Hi Team,
We are passing ExternalMetrics to HPA to scale our application workloads these days.
Is there any method which allows us to prevent a scale-in when ExternalMetrics endpoint like AWS Container Insights or Datadog went down and no longer sending data to cluster.
Recently, we experienced and outage with our external metrics endpoint(AWS ContainerInsights) and all the values of “current” in HPA became Zero triggering a scale-down of pods.

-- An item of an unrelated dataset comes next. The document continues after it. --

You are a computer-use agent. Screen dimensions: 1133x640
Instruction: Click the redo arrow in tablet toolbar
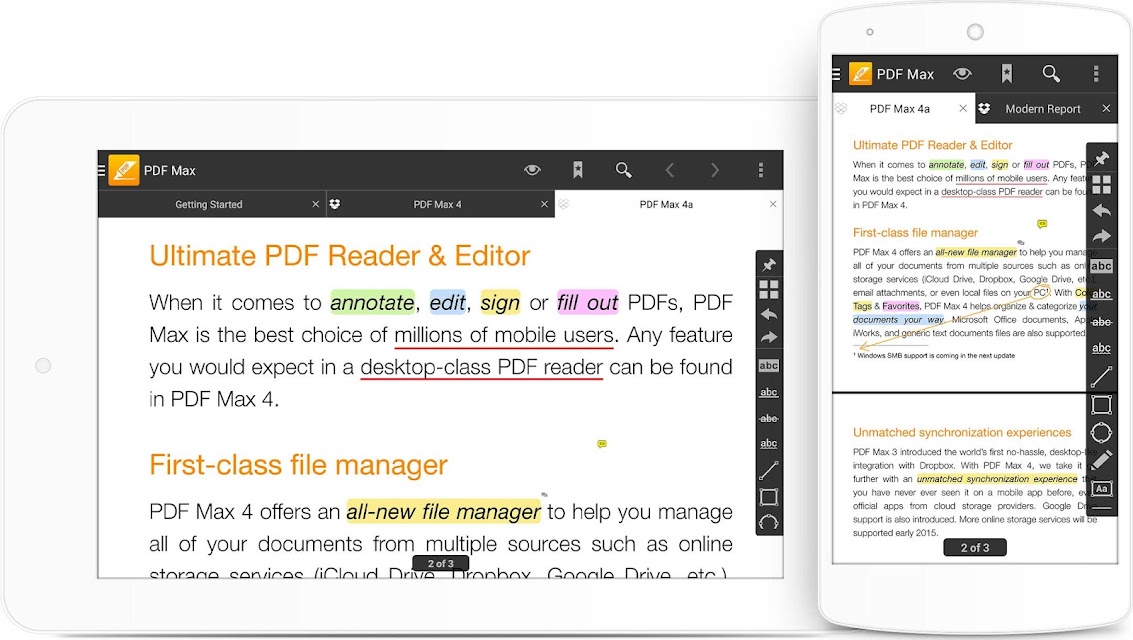click(x=769, y=337)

Screenshot: https://i.stack.imgur.com/VHUZ1.png
Cluster information:
Kubernetes version: 1.19
Cloud being used: AWS
Installation method: EKS Console
Host OS: Debian
CNI and version: vpc-cni v1.8.0-eksbuild.1
CRI and version: docker:19.3.13
Sample ExternalMetric.
apiVersion: metrics.aws/v1alpha1
kind: ExternalMetric
metadata:
name: sample-app-cpu
namespace: ns-stagingv1
spec:
name: sample-app-cpu
queries:
- id: sample_app_cpu
metricStat:
metric:
dimensions:
- name: PodName
value: sample-app
- name: ClusterName
value: EKS-Staging
- name: Namespace
value: ns-stagingv1
metricName: pod_cpu_utilization_over_pod_limit
namespace: ContainerInsights
period: 120
stat: Average
unit: Percent
returnData: true
resource:
resource: deployment
HPA
apiVersion: autoscaling/v1
kind: HorizontalPodAutoscaler
metadata:
name: sample-app-cpu-hpa
namespace: ns-stagingv1
spec:
maxReplicas: 10
minReplicas: 1
scaleTargetRef:
apiVersion: apps/v1beta1
kind: Deployment
name: sample-app